Hypothyroidism after radiation therapy to the head and neck has been reported to occur in 10% to 50% of patients [26]. Previous reports have described that hypothyroidism is associated with doses of 40–50 Gy [26,27,28,29,30,31]. In the current study, only Dmean was evaluated. There was no significant dose–response relationship in hypothyroidism. Most cases of hypothyroidism occurred at 3 years after radiation therapy, especially in the high-dose group (Fig. 1), and thus longer follow-up is needed to evaluate the dose–response relationship of hypothyroidism.

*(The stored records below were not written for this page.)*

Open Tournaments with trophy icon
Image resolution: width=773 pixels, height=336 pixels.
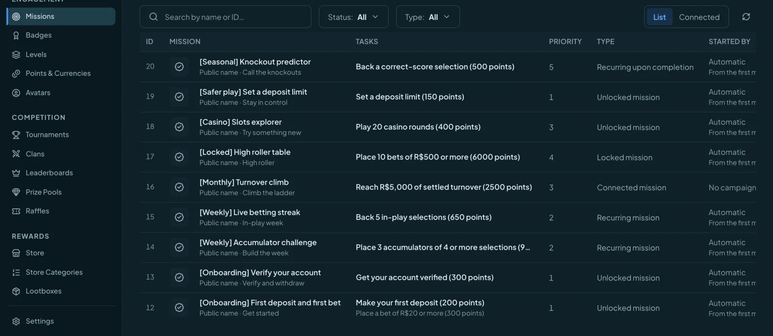16,135
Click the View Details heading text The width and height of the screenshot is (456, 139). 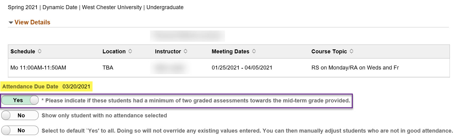(x=32, y=22)
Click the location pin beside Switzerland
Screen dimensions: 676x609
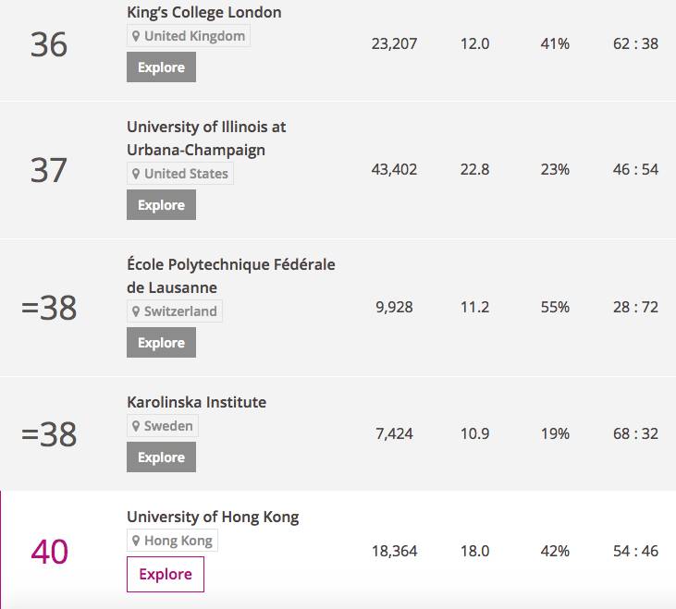coord(136,311)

Parotid gland dose reduction is the most beneficial change from conventional radiation therapy to IMRT [5, 32,33,34,35]. The incidence of ≥ G2 xerostomia at 2–5 years ranged from 0 to 22% in previous studies [5, 34, 35]. In JCOG1015, 9% of patients developed G2 xerostomia at 3 years, which seemed to be acceptable. The proportion of G2 xerostomia at 2 years after radiation therapy seemed to be higher in the high-dose group (contralateral parotid gland Dmean ≥ 25.8 Gy versus < 25.8 Gy: 17 versus 6%), but the difference was not significant (p = 0.14). In contrast, it was unclear why a significant inverse dose–response relationship was observed between the ipsilateral parotid gland dose and xerostomia.

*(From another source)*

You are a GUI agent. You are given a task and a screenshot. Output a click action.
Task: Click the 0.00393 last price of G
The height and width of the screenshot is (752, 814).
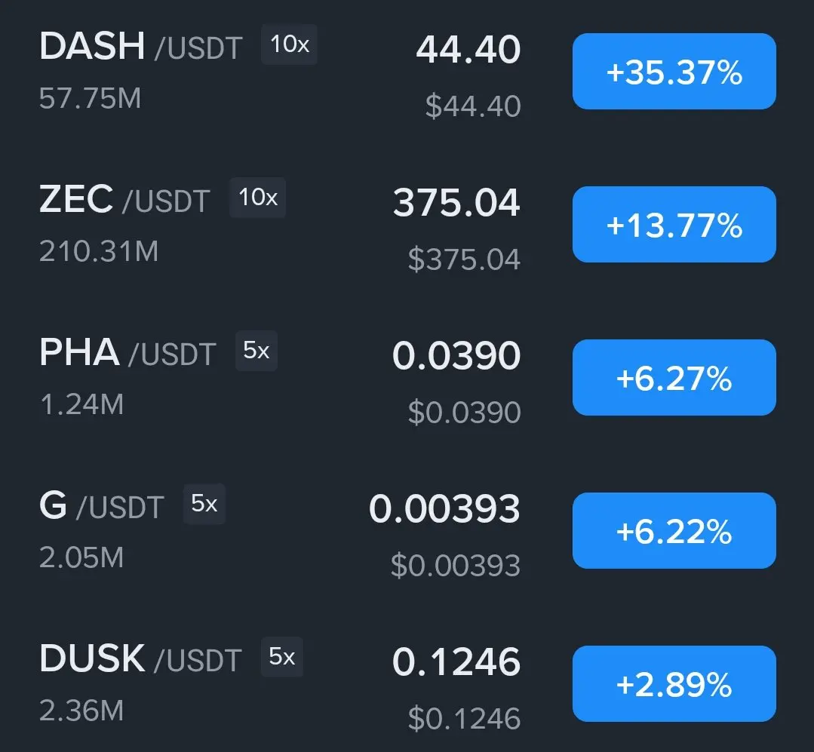(x=444, y=508)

Overall, the dose constraints used in JCOG1015, which was based on the QUANTEC criteria, generally seemed to be appropriate. In terms of the high incidence of ototoxicity and dose–response relationships, more careful dose reductions are required for auditory organs. Evaluation of middle ear DVH parameters are also important. Dose constraint of the brainstem in JCOG1015 (Dmax < 54 Gy) seemed to be safe, although this constraint could not be met frequently. The higher priority for the brainstem dose limitation was needed to reduce the Lhermitte sign. In terms of dysphagia, the cut-off value for the PCM dose was estimated (Dmean < 41.2 Gy) to be lower than that of the protocol goal (Dmean < 54 Gy). In the future, increased dose reduction for the PCM seems to be desirable.

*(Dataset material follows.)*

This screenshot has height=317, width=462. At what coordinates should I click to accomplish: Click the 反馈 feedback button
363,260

There are several limitations of this study. First, it was difficult to show a significant dose–response relationship because of the small number of patients and the relatively short-term follow-up. Especially, late-phase incidences were noted in dysphagia and hypothyroidism. In contrast, the small number of late toxicities also limited the statistical power in this study. There were only one and two cases of optic nerve disorder and CNS necrosis, respectively. Although statistically significant cut-off values could be found for these organs, it was not enough to determine the clinically useful dose constraints. Second, toxicity evaluations were undertaken using CTCAE. It is sometimes inevitable that the use of these criteria includes subjective features, especially in dysphagia, xerostomia, and hearing loss. Objective clinical examinations will provide more persuasive data in the future [11, 23, 33, 34]. However, toxicity information was screened prospectively every 6 months in JCOG1015. Thus, we believe that the reliability of the toxicity grade is maintained. Third, all patients were treated by the adaptive two-step IMRT method in this study. The sequential two-step method has two different CT contour sets; thus, the dose parameters of OAR were possibly inaccurate. However, the advantage of the adaptive method is its ability to adjust to an anatomical and tumor responsive change during IMRT [36]. We believe that this inaccuracy could be negligible.

Conclusions

In conclusion, the dose constraint criteria used in JCOG1015 seems to be appropriate for most OAR. To reduce late toxicity, the dose constraints of the PCM should be decreased. Furthermore, brainstem and inner ear dose constraints should be undertaken with higher priority.